Item-finding entries
---------------

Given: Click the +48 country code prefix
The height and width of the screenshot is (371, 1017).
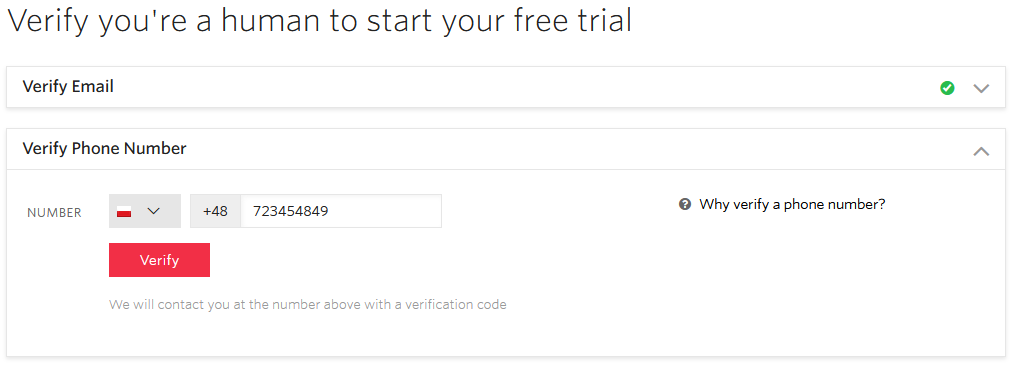Looking at the screenshot, I should (x=215, y=211).
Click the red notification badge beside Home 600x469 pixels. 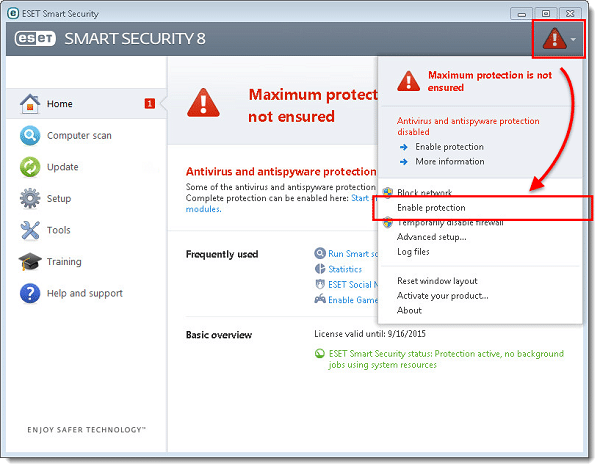[150, 104]
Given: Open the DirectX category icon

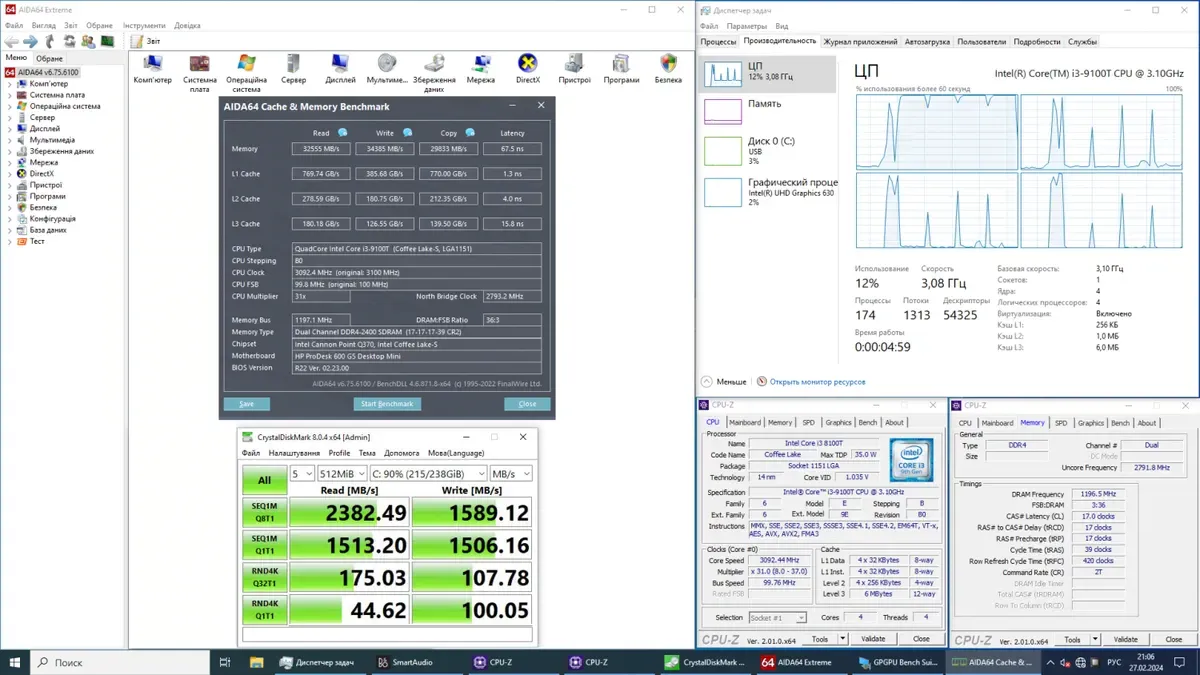Looking at the screenshot, I should [x=527, y=66].
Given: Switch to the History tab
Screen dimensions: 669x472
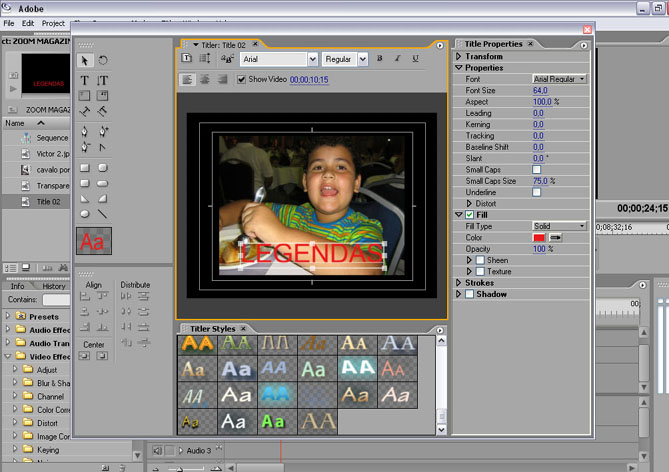Looking at the screenshot, I should (x=54, y=286).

---------------

» **Directions**
Transcribe the entries from the line holding "Given: Switch to the History tab" through the end of the entries, inclusive, leaving out the pictures.

» **Result of this exercise**
Given: Switch to the History tab
Screen dimensions: 669x472
Looking at the screenshot, I should (x=54, y=286).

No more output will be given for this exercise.